ASSIGNED TASK:
Skip the pictures. Quote every line below, exactly, from the one with "Click the narrow header left of File" through the final line.

++++++++

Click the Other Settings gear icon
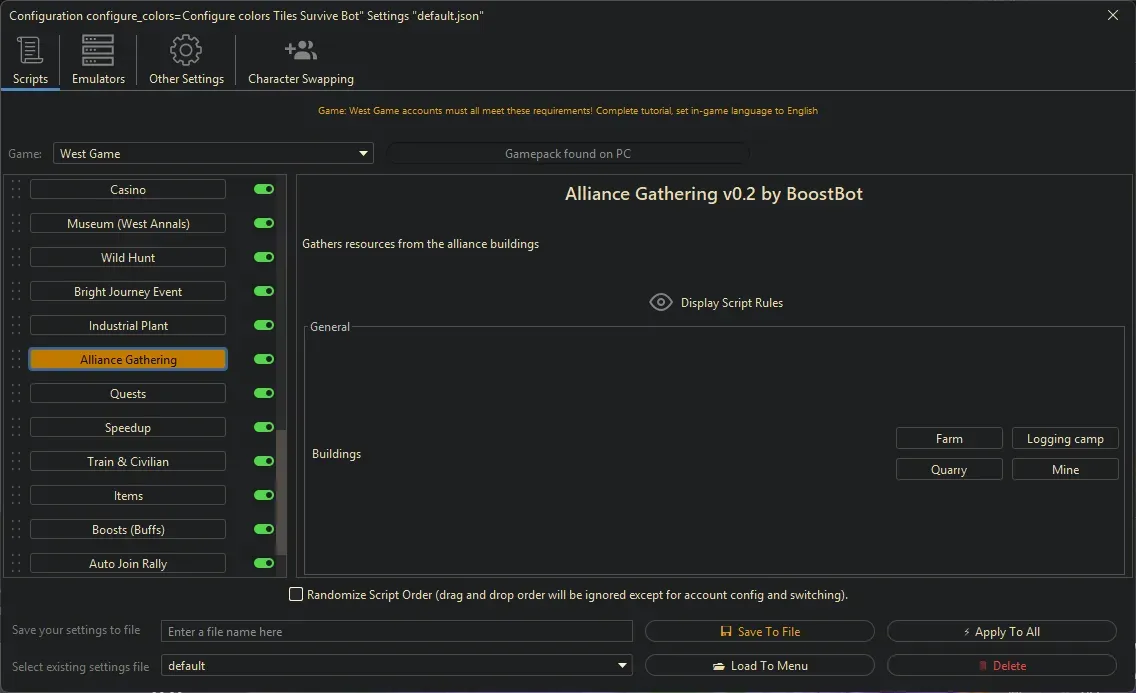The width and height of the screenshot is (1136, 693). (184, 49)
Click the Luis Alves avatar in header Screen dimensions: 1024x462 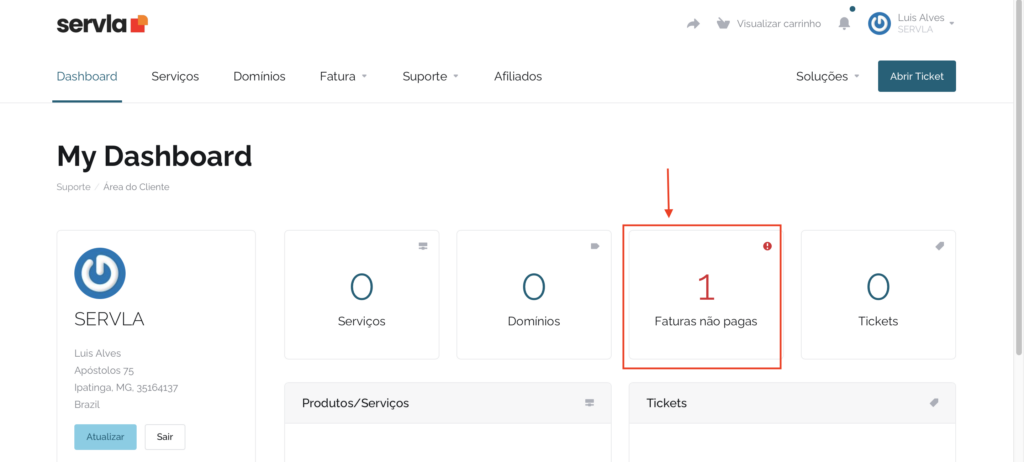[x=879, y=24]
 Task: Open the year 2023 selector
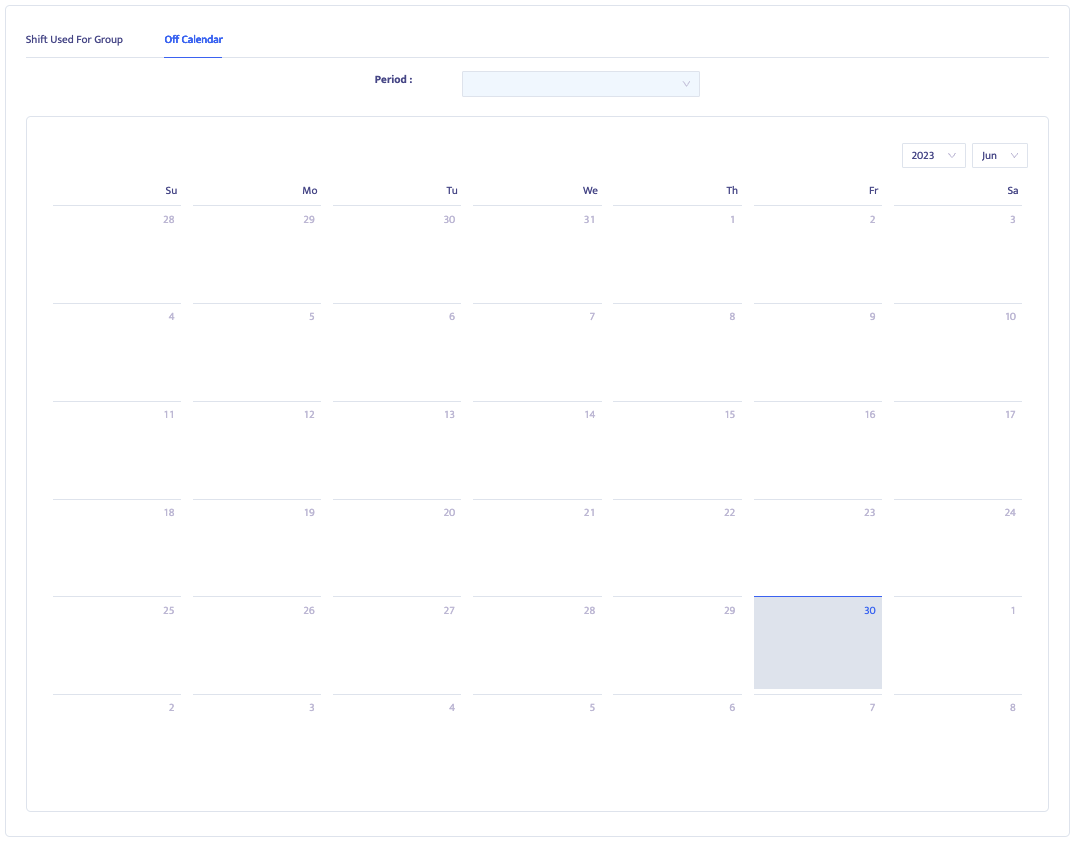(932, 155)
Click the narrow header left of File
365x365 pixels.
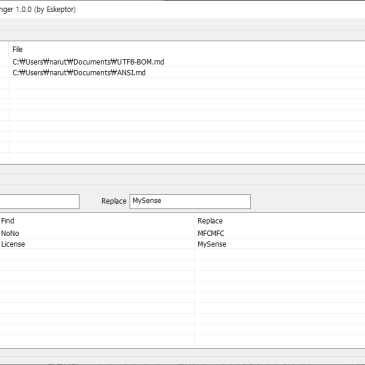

++++++++

TASK ANSWER:
Click the narrow header left of File
365x365 pixels.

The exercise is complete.